High-level programming models such as OpenMP and OpenACC use directives—special types of comments that a compiler can recognize—to provide the compiler with guidance as to how the application is to be built. Compiler directives typically identify the available parallelism and spell out the rules for data sharing and mapping. The compiler then uses this information in constructing the executable. This approach allows the programmer to avoid much of the low-level programming and optimization burden that would otherwise be required. Instead, these chores are automatically handled by the compiler.

The biggest advantage of the directive programming model is that it allows quicker migration of existing, sequential CPU applications written in standard programming languages such as C, C++, and Fortran.
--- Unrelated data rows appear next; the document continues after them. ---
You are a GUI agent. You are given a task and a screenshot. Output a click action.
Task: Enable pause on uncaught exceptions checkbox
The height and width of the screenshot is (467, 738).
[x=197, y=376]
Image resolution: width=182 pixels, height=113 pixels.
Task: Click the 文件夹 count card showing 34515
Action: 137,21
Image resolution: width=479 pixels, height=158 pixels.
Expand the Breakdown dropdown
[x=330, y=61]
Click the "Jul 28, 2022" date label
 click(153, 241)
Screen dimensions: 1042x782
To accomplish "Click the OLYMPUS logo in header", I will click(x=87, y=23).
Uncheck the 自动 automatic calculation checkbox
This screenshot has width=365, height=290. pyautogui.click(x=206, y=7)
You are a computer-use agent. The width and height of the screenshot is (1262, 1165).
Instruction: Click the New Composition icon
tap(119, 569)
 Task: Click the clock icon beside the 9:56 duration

With the addition of directives, codes are able to evolve into parallel versions that can offload work to heterogeneous accelerators, without requiring major changes to the existing code structures. The conversion process may very well yield a parallel version for multi-core CPUs along the way.

OpenMP

In a typical scenario, a reference CPU implementation will be converted into an initial OpenMP version to enable parallelized, multi-core processing on CPUs, as described in the OpenMP roadmap. The original code may even have been previously parallelized with MPI; in that case, an MPI "outer layer" can be retained to enable parallel execution on a CPU cluster, as described in the Hybrid Programming with OpenMP and MPI roadmap. In either situation, the parallel version for CPUs can be further extended with OpenMP target-offloading directives and data-mapping directives to create a GPU offloading version. The resulting code should be portable across a variety of CPU/GPU platforms, including heterogeneous CPU/GPU clusters (if MPI is in the mix).

There can be drawbacks to creating a single, unified OpenMP source code, however, because the optimal strategies for parallelism and data mapping may differ between CPU and GPU versions. On GPUs, the OpenMP target and data mapping directives are essential; but on CPUs, they are unnecessary, because the original host data and the corresponding data on the "device" will share storage. If there is just a single source code, the compiler for a CPU must choose how to implement the OpenMP directives that are more intended for GPUs, yet its choices may not be ideal for CPUs. For instance, some compilers might ignore OpenMP team-level parallelism on CPUs, with the possible result of parallel inefficiency due to loop serialization.

OpenACC

It is straightforward to convert an OpenMP implementation into an OpenACC implementation or vice versa. Both are directive-based programming models for accelerators, and both provide very similar execution and memory models. However, different OpenMP/OpenACC compilers may choose different parallelism mapping strategies, which can lead to differences in parallel efficiency. Furthermore, the available OpenACC compilers vary in terms of their maturity and supported features.